> **Document segment**:
▬▬▬▬▬▬

Storm is used for complex event processing. If you use storm, you will be using zeroMQ under the hood, and will likely have to set up a spout that is hooked up to kafka or RabbitMQ. IF you need to do complicated munging of the data before storage, this might be the right option. There are other options that you can use too like spark. I'm inclined to suggest storm purely out of personal preference. I heard that linkedin was releasing a realtime complex event processing framework as well, but I can't remember the name of it. I'll update the post when I can find it.
On a different note, if you're asking this question, it might be because you haven't built this thing yet. If that is the case, you might want to look into something other than hadoop if you need streaming. The ecosystem is rapidly expanding, and there are probably many ways to do what you want to do.
Apache Kafka is a distributed messaging system. In very brief its like you pushed (published) some messages into a Kafka Queue using a KafKa producer and On the other end you consumed it using a Kafka consumer (subscriber). The messages/feeds can be divided into categories called Topic. Now you can run Kafka in cluster which makes it very scalable and can be expanded without any downtime.

▬▬▬▬▬▬

> **Material provided**:
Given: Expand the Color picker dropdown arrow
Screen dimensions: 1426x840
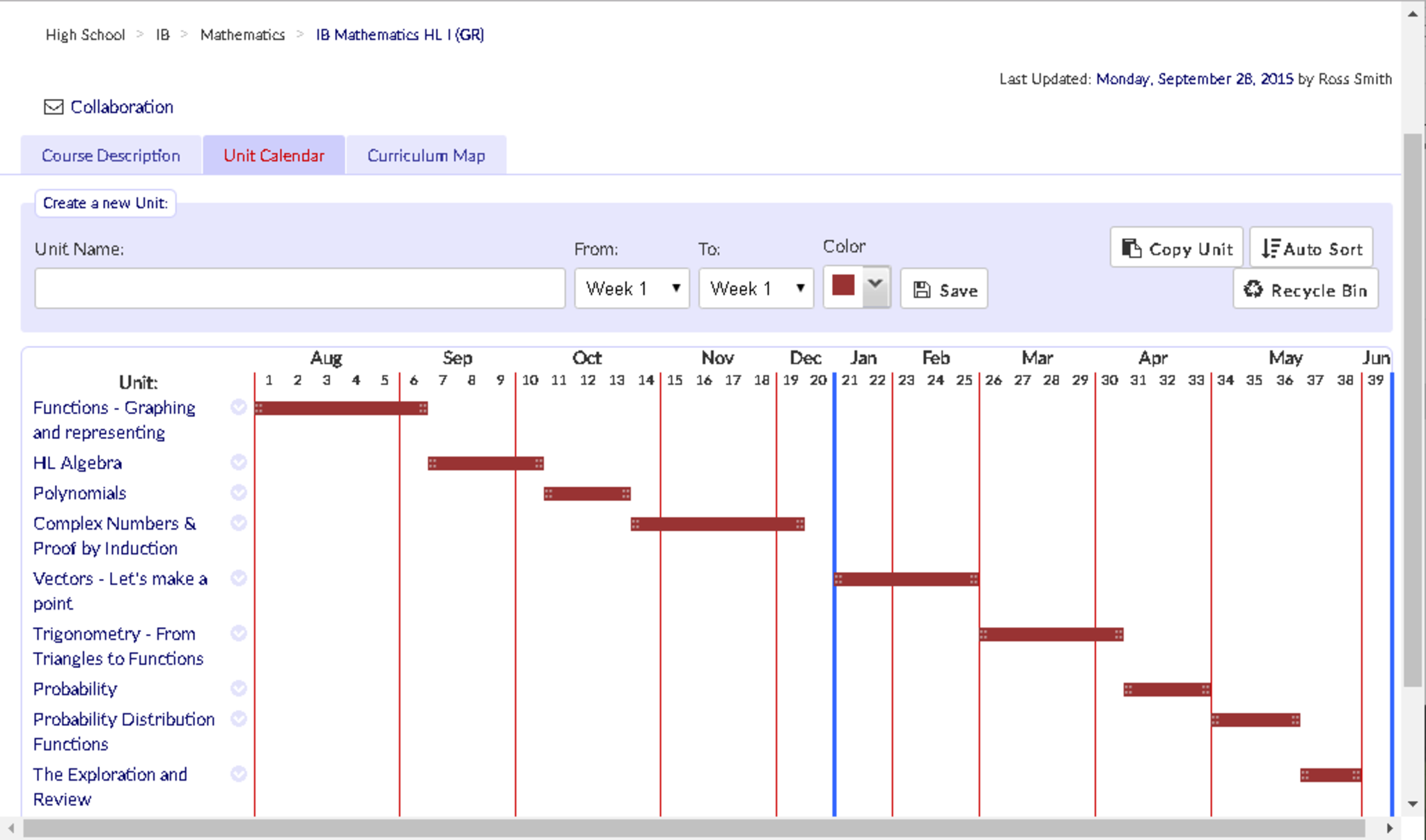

▬▬▬▬▬▬

> **Aim**:
Reproduce the whole passage on Storm and Kafka word for word.

> **Answer to the exercise**:
Storm is used for complex event processing. If you use storm, you will be using zeroMQ under the hood, and will likely have to set up a spout that is hooked up to kafka or RabbitMQ. IF you need to do complicated munging of the data before storage, this might be the right option. There are other options that you can use too like spark. I'm inclined to suggest storm purely out of personal preference. I heard that linkedin was releasing a realtime complex event processing framework as well, but I can't remember the name of it. I'll update the post when I can find it.
On a different note, if you're asking this question, it might be because you haven't built this thing yet. If that is the case, you might want to look into something other than hadoop if you need streaming. The ecosystem is rapidly expanding, and there are probably many ways to do what you want to do.
Apache Kafka is a distributed messaging system. In very brief its like you pushed (published) some messages into a Kafka Queue using a KafKa producer and On the other end you consumed it using a Kafka consumer (subscriber). The messages/feeds can be divided into categories called Topic. Now you can run Kafka in cluster which makes it very scalable and can be expanded without any downtime.